→ Objetivo a: Repita o trecho do texto sobre o voo TE901 entre "Em 28 de novembro" e "uma vista melhor.", inclusive.

O voo TE901 colidiu com o Monte Erebus - Getty Images
O voo TE901 colidiu com o Monte Erebus Imagem: Getty Images

Andreas Illmer - BBC News

02/12/2019 14h47

A colisão de um avião com turistas contra o Monte Erebus matou 257 pessoas e teve um legado profundo e duradouro sobre o país.

Em 28 de novembro de 1979, um avião de turismo com 257 pessoas a bordo colidiu de frente com um vulcão na Antártida. Quarenta anos depois, o acidente ainda é considerado a pior tragédia da Nova Zelândia em tempos de paz.

O desastre com o voo TE901 no Monte Erebus chocou o país, afetando quase todos seus cidadãos de alguma forma, e levou a anos de investigações - além de um "jogo de empurra" sobre as causas do incidente.

Dois anos antes, a Air New Zealand tinha começado a operar voos panorâmicos sobre a Antártida, com grande sucesso. Os voos ofereciam luxo de primeira classe e uma vista deslumbrante sobre o gelo sem fim na extremidade do mundo. Mas, naquele dia de 1979, as coisas dariam muito errado.

Por volta do meio-dia, o piloto Jim Collins deu duas voltas grandes através das nuvens para reduzir a altitude do avião para cerca de 610 metros e oferecer a seus passageiros uma vista melhor.

→ Entradas extraídas:

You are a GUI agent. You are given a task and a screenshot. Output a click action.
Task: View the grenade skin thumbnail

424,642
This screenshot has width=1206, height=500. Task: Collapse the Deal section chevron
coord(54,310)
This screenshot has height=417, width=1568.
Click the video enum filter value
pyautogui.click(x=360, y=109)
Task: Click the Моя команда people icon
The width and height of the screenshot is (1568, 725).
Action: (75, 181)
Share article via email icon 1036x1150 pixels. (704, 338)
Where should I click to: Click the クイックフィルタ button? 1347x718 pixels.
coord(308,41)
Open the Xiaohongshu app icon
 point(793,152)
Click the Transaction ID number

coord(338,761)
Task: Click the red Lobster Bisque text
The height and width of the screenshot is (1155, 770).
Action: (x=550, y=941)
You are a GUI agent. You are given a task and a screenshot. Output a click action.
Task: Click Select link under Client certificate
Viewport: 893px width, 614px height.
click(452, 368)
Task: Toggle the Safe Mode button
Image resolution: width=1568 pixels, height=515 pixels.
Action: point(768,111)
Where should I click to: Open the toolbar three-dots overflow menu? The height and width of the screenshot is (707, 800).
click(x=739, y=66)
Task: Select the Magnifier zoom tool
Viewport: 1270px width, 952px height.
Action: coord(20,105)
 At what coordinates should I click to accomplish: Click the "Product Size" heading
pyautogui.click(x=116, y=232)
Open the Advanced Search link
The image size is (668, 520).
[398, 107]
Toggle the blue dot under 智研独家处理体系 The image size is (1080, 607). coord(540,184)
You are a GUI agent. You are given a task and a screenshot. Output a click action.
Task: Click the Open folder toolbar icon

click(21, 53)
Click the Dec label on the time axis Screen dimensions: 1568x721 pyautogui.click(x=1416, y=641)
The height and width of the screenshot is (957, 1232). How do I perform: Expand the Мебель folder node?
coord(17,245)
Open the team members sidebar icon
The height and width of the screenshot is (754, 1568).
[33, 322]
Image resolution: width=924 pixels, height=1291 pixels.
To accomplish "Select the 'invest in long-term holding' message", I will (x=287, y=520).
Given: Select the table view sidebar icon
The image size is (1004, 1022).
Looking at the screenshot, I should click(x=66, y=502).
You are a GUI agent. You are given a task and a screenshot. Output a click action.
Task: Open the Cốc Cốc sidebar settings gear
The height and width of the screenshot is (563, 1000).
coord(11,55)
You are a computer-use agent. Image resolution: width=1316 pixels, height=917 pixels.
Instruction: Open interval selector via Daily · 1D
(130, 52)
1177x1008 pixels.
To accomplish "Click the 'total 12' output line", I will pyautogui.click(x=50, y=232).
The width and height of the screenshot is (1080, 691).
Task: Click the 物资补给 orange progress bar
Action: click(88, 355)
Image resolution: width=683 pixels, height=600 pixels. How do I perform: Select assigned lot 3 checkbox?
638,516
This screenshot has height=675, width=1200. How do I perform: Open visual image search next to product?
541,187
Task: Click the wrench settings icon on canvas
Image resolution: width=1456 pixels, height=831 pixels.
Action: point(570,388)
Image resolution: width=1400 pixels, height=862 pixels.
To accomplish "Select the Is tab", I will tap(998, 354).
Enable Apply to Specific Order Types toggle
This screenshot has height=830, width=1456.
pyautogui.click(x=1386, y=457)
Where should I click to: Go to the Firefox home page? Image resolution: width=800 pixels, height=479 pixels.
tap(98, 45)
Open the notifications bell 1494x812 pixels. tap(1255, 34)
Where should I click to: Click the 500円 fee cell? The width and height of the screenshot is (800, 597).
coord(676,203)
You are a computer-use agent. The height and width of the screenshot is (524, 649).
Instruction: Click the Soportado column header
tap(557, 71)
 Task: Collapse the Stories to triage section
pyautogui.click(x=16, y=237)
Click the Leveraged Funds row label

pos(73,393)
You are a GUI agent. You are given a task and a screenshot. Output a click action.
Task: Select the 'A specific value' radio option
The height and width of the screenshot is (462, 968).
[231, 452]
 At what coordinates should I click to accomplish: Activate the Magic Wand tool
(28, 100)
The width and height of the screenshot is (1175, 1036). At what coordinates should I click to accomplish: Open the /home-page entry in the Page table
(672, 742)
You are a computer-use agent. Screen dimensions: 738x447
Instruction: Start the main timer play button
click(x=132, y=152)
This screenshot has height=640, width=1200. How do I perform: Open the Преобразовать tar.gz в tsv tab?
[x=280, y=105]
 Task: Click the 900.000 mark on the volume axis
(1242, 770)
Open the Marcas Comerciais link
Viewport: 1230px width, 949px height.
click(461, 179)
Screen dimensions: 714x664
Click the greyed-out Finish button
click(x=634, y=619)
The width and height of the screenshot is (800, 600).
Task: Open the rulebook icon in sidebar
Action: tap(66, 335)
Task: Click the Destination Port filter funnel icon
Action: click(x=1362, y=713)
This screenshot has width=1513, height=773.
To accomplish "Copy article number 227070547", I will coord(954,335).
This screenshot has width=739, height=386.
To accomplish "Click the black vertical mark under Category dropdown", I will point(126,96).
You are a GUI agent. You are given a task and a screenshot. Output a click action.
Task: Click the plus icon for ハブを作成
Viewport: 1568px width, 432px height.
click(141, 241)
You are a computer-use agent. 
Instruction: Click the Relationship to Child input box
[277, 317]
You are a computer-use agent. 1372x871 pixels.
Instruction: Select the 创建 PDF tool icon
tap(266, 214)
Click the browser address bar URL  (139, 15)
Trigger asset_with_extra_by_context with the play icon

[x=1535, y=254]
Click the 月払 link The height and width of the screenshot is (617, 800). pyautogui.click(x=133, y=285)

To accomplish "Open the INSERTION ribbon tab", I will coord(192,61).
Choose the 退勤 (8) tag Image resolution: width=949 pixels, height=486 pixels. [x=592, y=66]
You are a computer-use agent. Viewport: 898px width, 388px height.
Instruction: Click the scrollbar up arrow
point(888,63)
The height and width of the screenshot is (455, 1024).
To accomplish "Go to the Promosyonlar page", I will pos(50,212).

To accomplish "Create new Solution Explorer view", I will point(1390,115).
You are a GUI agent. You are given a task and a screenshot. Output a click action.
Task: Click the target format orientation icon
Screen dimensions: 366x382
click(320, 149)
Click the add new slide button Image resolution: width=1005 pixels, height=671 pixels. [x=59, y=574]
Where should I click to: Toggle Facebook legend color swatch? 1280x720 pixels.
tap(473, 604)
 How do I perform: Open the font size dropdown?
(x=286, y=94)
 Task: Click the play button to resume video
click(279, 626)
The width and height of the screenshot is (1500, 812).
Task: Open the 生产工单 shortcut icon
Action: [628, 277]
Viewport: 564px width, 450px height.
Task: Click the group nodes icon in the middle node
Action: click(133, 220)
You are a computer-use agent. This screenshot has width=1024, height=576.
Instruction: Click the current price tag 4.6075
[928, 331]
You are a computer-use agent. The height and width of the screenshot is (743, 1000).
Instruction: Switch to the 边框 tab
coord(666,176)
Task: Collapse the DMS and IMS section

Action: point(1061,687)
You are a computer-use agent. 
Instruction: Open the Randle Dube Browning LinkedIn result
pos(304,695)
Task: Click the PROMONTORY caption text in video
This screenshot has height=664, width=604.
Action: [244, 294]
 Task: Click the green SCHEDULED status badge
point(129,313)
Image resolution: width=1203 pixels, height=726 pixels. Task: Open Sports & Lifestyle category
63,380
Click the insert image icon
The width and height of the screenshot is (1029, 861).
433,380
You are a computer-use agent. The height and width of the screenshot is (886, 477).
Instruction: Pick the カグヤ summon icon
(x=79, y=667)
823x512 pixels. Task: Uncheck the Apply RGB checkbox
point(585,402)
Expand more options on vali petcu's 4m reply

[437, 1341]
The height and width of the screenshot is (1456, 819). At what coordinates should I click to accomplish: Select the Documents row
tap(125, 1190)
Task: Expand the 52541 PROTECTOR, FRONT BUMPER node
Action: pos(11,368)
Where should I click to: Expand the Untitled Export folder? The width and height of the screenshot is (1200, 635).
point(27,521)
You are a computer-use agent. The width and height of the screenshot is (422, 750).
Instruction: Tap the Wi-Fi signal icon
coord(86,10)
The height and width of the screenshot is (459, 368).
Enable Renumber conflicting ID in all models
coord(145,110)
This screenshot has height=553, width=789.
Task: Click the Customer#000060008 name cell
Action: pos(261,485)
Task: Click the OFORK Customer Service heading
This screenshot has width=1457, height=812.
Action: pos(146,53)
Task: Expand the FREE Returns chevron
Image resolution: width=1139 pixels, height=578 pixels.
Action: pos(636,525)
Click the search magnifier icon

→ Objetivo b: Por favor, reescreva somente as linhas da listagem desde o início até a linha que contém "Action: (75, 181)", inclusive, trocando "screenshot" por "capture" e mantendo todo o resto inalterado.

→ Resposta do exercício a:
Em 28 de novembro de 1979, um avião de turismo com 257 pessoas a bordo colidiu de frente com um vulcão na Antártida. Quarenta anos depois, o acidente ainda é considerado a pior tragédia da Nova Zelândia em tempos de paz.

O desastre com o voo TE901 no Monte Erebus chocou o país, afetando quase todos seus cidadãos de alguma forma, e levou a anos de investigações - além de um "jogo de empurra" sobre as causas do incidente.

Dois anos antes, a Air New Zealand tinha começado a operar voos panorâmicos sobre a Antártida, com grande sucesso. Os voos ofereciam luxo de primeira classe e uma vista deslumbrante sobre o gelo sem fim na extremidade do mundo. Mas, naquele dia de 1979, as coisas dariam muito errado.

Por volta do meio-dia, o piloto Jim Collins deu duas voltas grandes através das nuvens para reduzir a altitude do avião para cerca de 610 metros e oferecer a seus passageiros uma vista melhor.

→ Resposta do exercício b:
You are a GUI agent. You are given a task and a capture. Output a click action.
Task: View the grenade skin thumbnail

424,642
This capture has width=1206, height=500. Task: Collapse the Deal section chevron
coord(54,310)
This capture has height=417, width=1568.
Click the video enum filter value
pyautogui.click(x=360, y=109)
Task: Click the Моя команда people icon
The width and height of the capture is (1568, 725).
Action: (75, 181)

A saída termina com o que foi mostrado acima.